Через десять дней моего пребывания у Жака к нам пришел Ганс Флейш. Встреча наша была теплой, ведь он нам очень помог. Ганс поклонился и щелкнул каблуками, что сразу же напомнило мне тот ужасный день в замке, и спросил меня на своем жестком немецко-английском, понравилась ли мне Франция. Я ответила, что здесь интересно.

— Жак счастлив, что вы здесь.

— Что произошло в Полдауне, когда обнаружилось, что я исчезла?

Он задумался и затем сказал:

— Они поверили, что вы утонули, пойдя купаться. Море вероломно, и вы потерялись в нем.

— Вам случалось увидеть кого-нибудь из моей семьи?

— Нет, но я слышал, что они приехали.

— Моя сестра?..

— Думаю, что ваша сестра.

— Понимаю. Итак, историю приняли.

— Кажется, что так.

Я подумала про себя: «О, Виолетта, дорогая мамочка, дорогой отец, надеюсь, вы не будете слишком глубоко переживать, что меня нет».

Думаю, что именно тогда я начала сожалеть о том, что натворила.

Я все еще была увлечена Жаком. Физические ощущения между нами были совершенны… уверена, что и для него это было так. Но я была слегка разочарована жизнью в Латинском квартале, потому что наша жизнь текла так обыкновенно. Я внимательно присматривалась к художникам, приходящим к нам. Вспоминала истории из жизни Мане, Моне, Гогена, Сезанна и других из богемы.

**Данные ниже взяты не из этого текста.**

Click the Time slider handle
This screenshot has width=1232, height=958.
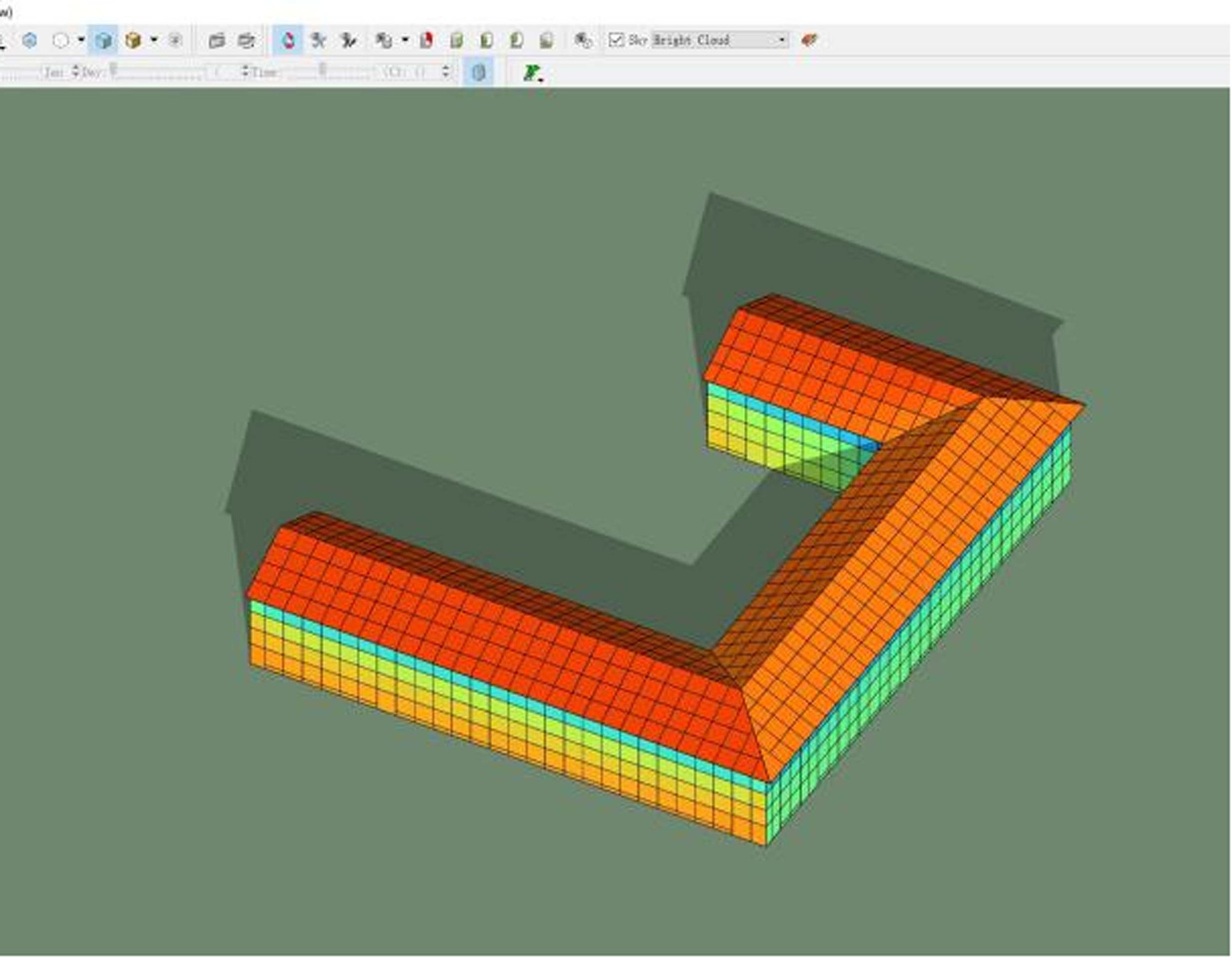tap(322, 70)
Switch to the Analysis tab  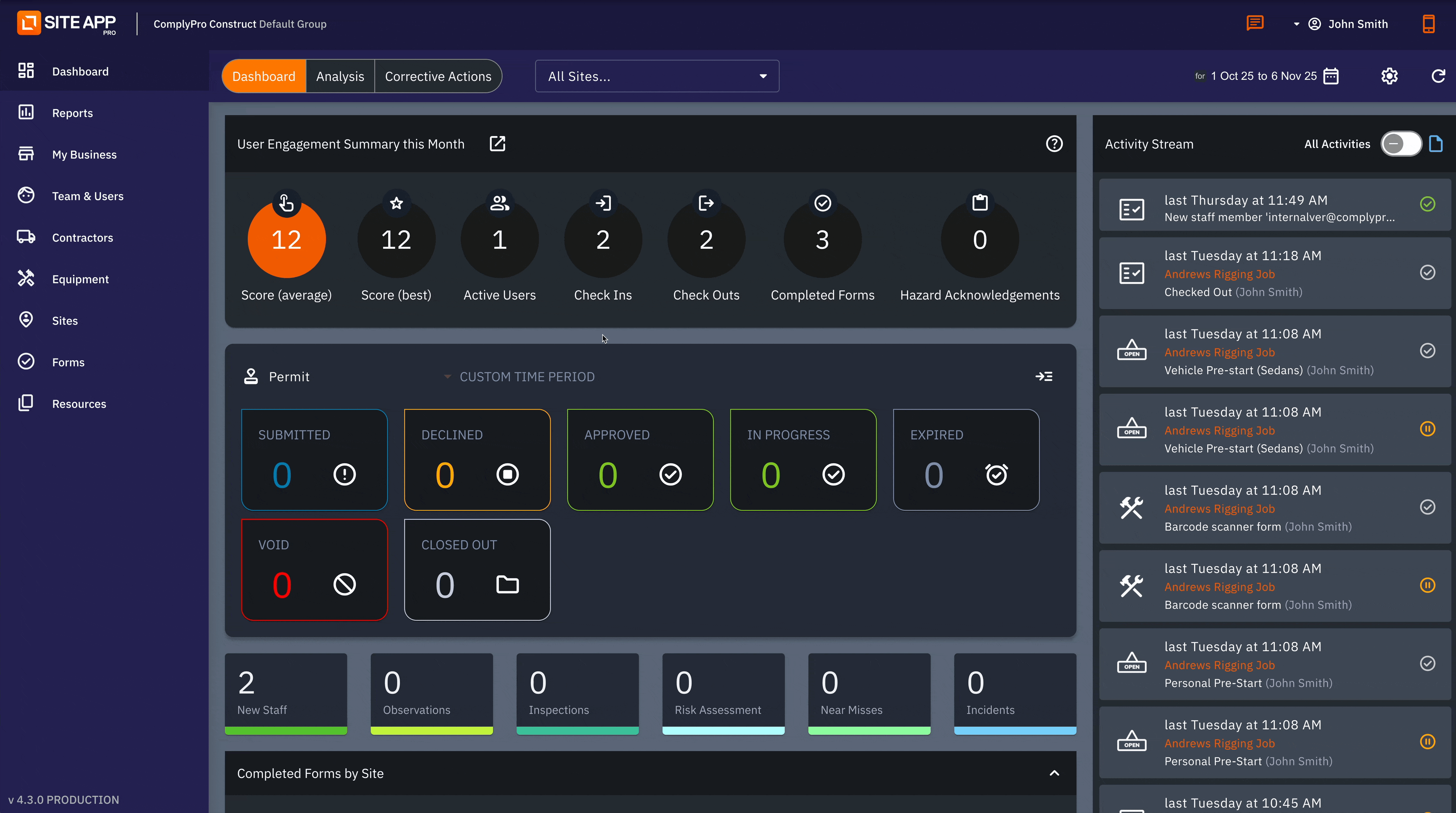tap(340, 76)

Все это полностью отсутствовало здесь. Жак не был бедняком. Видимо, во мне есть что-то извращенное: я должна бы радоваться; хотела ли я в самом деле жить в нищете только потому, что на мгновение мне почудилось, что это и есть настоящая жизнь художника?

Я хорошо познакомилась с некоторыми из гостей, которые наиболее часто приходили к нам. Одним из тех, к кому я чувствовала особое расположение, был Жорж Мансар, высокий мужчина с постоянной улыбкой, проницательным взглядом голубых глаз. У него были белокурые волосы, и он мало походил на француза. Жорж хорошо говорил по-английски и очень заинтересовал меня. Меня всегда тянуло к значительным людям — наверное из-за чувства собственной неполноценности. Мне так не хватало ума Виолетты, но мне было приятно, что я превосходила ее в чисто женских качествах, в женском обаянии.

В этот раз, когда Жорж Мансар появился у нас, я была одна, потому что Жак еще утром куда-то ушел. Жак не любил, когда его расспрашивали (черта характера, которая начинала меня раздражать).

Я слышала, как кто-то разговаривает с Жаном и Мари, и спустилась вниз, чтобы узнать, кто это пришел.

— Месье пришел к месье Дюбуа, — сообщил мне Жан.

Обрадованная гостю, я пригласила:

— О, проходите. Возможно, он скоро вернется.

Гость, казалось, остался доволен моим приглашением и повернулся к Жану, который выглядел немного расстроенным, но я сказала:

— Все в порядке, Жан. Может быть, вы принесете нам кофе? — И, обращаясь к посетителю, спросила: — Или вы предпочитаете вино?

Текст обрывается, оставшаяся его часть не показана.